5 Torsion
5.1 Assumptions of Simple Torsion Theory
The theory applies to circular cross-sections (solid or hollow) and assumes:
- The material is homogeneous and isotropic
- Plane cross-sections remain plane after twisting
- Shear stress is proportional to shear strain (elastic behaviour)
- The shaft is straight and of uniform cross-section
5.2 The Torsion Formula
The fundamental relationship linking shear stress, torque, geometry, and angle of twist:
\[\frac{T}{J} = \frac{\tau}{r} = \frac{G\theta}{L}\]
where:
- \(T\) = applied torque (N·m)
- \(J\) = polar second moment of area (m⁴)
- \(\tau\) = shear stress at radius \(r\) (Pa)
- \(G\) = modulus of rigidity (Pa)
- \(\theta\) = angle of twist (radians)
- \(L\) = length of shaft (m)
5.3 Polar Second Moment of Area
For a solid circular shaft of diameter \(d\):
\[J = \frac{\pi d^4}{32}\]
For a hollow circular shaft with outer diameter \(d_o\) and inner diameter \(d_i\):
\[J = \frac{\pi (d_o^4 - d_i^4)}{32}\]
5.4 Shear Stress Distribution
Shear stress varies linearly from zero at the centre to a maximum at the outer surface:
\[\tau_{\max} = \frac{T \cdot r}{J} = \frac{16T}{\pi d^3} \quad \text{(solid shaft)}\]

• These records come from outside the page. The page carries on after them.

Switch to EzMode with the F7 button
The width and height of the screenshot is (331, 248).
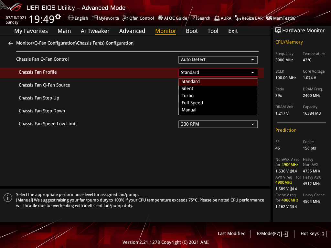click(x=272, y=233)
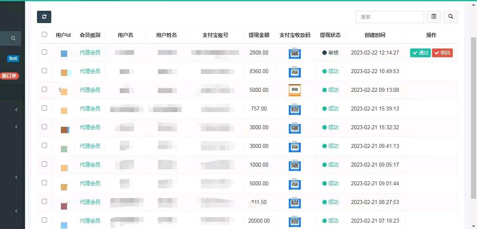Click the vertical scrollbar on the right

[473, 119]
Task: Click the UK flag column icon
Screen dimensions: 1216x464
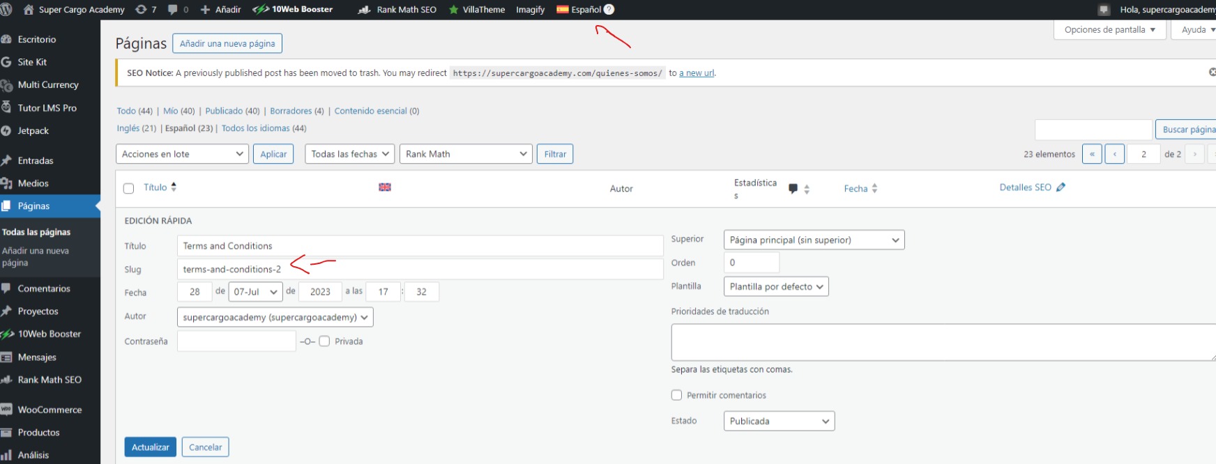Action: (x=385, y=187)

A hollow shaft is more efficient — it carries almost the same torque for less material mass.
5.5 Angle of Twist
The total angle of twist along a shaft of length \(L\):
\[\theta = \frac{TL}{GJ}\]
For a stepped shaft (different diameters along its length), the total twist is the sum of twists in each segment:
\[\theta_{\text{total}} = \sum \frac{T_i L_i}{G J_i}\]
5.6 Power Transmission
The relationship between transmitted power, torque, and rotational speed:
\[P = T\omega = \frac{2\pi N T}{60}\]
where \(N\) is rotational speed in rpm and \(\omega\) is in rad/s. This is used to find the required shaft diameter for a given power and speed.
5.7 Composite (Compound) Shafts
5.7.1 Shafts in Series
The same torque passes through each section; total twist is the sum of individual twists:
\[\theta_{\text{total}} = \frac{TL_1}{GJ_1} + \frac{TL_2}{GJ_2}\]
5.7.2 Shafts in Parallel
Both shafts share the applied torque and twist by the same angle:
\[T = T_1 + T_2 \qquad \theta_1 = \theta_2\]

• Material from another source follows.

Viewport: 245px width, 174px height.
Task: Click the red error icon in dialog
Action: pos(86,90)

These two conditions give the equations needed to solve for the torque in each shaft.
5.8 Close-Coiled Helical Springs
A close-coiled helical spring under axial load \(W\) is primarily a torsion problem. The wire is subjected to torque \(T = WR\), where \(R\) is the mean coil radius.
Shear stress in the wire:
\[\tau = \frac{16WR}{\pi d^3}\]
Axial deflection:
\[\delta = \frac{64WR^3n}{Gd^4}\]
Stiffness of the spring:
\[k = \frac{W}{\delta} = \frac{Gd^4}{64R^3n}\]
where \(d\) is the wire diameter and \(n\) is the number of active coils.
5.9 Summary of Equations
| Concept | Equation |
|---|---|
| Torsion formula | \(T/J = \tau/r = G\theta/L\) |
| Polar moment — solid shaft | \(J = \pi d^4 / 32\) |
| Polar moment — hollow shaft | \(J = \pi(d_o^4 - d_i^4)/32\) |
| Max shear stress (solid) | \(\tau_{\max} = 16T/\pi d^3\) |
| Angle of twist | \(\theta = TL/GJ\) |
| Power transmitted | \(P = 2\pi NT/60\) |
| Spring deflection | \(\delta = 64WR^3n/Gd^4\) |
| Spring stiffness | \(k = Gd^4/64R^3n\) |
5.10 Summary
Torsion analysis always begins with the torsion formula \(T/J = \tau/r = G\theta/L\). For composite shaft problems, correctly identifying whether shafts are in series (same torque) or parallel (same twist) is the critical first step. The close-coiled helical spring is a direct application of torsion theory to a practical engineering component.